Das Krähenweib
Angeln knarrten laut und ein modriger Geruch schlug ihr entgegen.
»Ist hier wer?«, fragte sie, doch ihre Stimme verklang ohne Antwort in den leeren Räumen. Im Lichtschein, der hinter ihr durch die Tür fiel, konnte sie Regale, einen schiefen Tisch und zwei Stühle erkennen. Sie entdeckte sogar Schüsseln, Töpfe und Tiegel mit Kräutern und anderen Vorräten, aber alles war vollkommen verstaubt. Lange Spinnweben baumelten von der Decke. Wie lange mochte dieses Haus schon leer stehen?
Annalena trat ein und machte sich sogleich daran, das Haus zu erkunden. Sie hob Deckel von den Töpfen, doch die meisten von ihnen waren leer. In einigen lag noch etwas Weizen und Hirse, genug für ein bescheidenes Mahl.
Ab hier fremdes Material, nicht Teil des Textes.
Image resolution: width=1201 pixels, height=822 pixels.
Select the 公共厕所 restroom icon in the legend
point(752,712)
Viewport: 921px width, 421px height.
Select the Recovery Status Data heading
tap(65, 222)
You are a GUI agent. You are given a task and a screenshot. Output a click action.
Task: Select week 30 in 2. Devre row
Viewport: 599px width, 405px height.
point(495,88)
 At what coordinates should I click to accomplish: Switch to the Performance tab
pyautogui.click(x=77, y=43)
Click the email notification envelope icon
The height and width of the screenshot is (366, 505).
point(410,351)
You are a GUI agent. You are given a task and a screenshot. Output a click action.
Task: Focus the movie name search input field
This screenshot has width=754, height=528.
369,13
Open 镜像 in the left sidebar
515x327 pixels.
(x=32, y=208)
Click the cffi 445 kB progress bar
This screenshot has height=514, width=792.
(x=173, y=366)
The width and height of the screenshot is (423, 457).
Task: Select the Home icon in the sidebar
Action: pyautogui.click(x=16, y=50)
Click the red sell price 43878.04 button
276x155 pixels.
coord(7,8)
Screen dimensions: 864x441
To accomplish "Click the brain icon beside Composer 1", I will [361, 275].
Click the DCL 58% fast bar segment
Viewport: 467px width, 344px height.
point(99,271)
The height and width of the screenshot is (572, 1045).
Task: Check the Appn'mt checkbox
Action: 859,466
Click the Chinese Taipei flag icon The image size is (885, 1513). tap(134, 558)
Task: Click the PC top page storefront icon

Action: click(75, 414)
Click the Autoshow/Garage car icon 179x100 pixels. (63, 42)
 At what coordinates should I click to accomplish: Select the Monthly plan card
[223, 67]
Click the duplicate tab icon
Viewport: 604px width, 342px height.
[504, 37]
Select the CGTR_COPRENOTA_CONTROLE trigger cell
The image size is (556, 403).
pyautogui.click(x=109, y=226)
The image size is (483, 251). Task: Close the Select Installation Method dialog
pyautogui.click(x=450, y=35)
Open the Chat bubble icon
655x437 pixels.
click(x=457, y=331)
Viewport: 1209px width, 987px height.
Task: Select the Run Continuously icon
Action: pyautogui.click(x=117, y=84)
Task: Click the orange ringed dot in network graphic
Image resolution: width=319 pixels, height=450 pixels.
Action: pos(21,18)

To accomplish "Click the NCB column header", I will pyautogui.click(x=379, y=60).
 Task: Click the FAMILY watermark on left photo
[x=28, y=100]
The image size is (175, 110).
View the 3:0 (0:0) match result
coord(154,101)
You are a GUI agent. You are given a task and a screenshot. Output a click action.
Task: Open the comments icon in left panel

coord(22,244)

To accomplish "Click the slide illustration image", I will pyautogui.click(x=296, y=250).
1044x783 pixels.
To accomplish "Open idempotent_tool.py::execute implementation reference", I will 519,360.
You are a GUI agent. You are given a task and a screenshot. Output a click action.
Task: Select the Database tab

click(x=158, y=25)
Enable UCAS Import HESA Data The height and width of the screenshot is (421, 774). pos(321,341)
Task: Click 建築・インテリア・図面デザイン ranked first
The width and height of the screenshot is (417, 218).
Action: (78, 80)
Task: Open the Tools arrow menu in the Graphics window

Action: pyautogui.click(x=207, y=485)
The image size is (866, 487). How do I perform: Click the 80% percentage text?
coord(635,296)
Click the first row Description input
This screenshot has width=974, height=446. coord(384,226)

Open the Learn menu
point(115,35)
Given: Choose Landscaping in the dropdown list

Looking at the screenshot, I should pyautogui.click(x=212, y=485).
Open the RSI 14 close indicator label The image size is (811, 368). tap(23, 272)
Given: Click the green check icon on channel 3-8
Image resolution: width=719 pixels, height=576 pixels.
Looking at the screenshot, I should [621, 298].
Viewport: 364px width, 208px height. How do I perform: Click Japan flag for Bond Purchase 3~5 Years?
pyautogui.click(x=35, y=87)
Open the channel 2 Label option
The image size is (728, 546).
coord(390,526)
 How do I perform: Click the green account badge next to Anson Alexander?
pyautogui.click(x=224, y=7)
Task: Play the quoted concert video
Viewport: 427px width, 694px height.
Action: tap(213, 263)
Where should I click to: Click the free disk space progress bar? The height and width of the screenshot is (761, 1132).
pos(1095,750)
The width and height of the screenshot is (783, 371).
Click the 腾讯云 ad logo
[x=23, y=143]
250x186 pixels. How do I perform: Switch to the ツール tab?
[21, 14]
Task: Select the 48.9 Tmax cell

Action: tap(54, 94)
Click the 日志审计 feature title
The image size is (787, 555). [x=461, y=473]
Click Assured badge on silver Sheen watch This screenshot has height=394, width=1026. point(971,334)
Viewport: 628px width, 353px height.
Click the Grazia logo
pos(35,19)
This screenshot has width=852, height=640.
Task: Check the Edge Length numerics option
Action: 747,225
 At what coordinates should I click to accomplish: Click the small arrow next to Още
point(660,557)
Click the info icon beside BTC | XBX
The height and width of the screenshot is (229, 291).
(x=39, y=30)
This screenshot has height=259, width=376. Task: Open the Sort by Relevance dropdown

Als sie schließlich in die Schlafkammer trat, erstarrte sie nach dem ersten Schritt. Dann wich sie erschrocken zurück. Schon oft hatte sie den Tod gesehen, aber nicht so.
Die Hausbewohner hatten ihre Wohnstätte wohl doch nicht verlassen. In dem breiten Bettkasten lagen auf durchlöcherten Strohsäcken zwei Skelette. Ein Mann und eine Frau, wie man an den mottenzerfressenen Kleidern erkennen konnte. Sie umarmten sich, als hätte einer den anderen festhalten und davor bewahren wollen, ins Reich der Toten zu gehen.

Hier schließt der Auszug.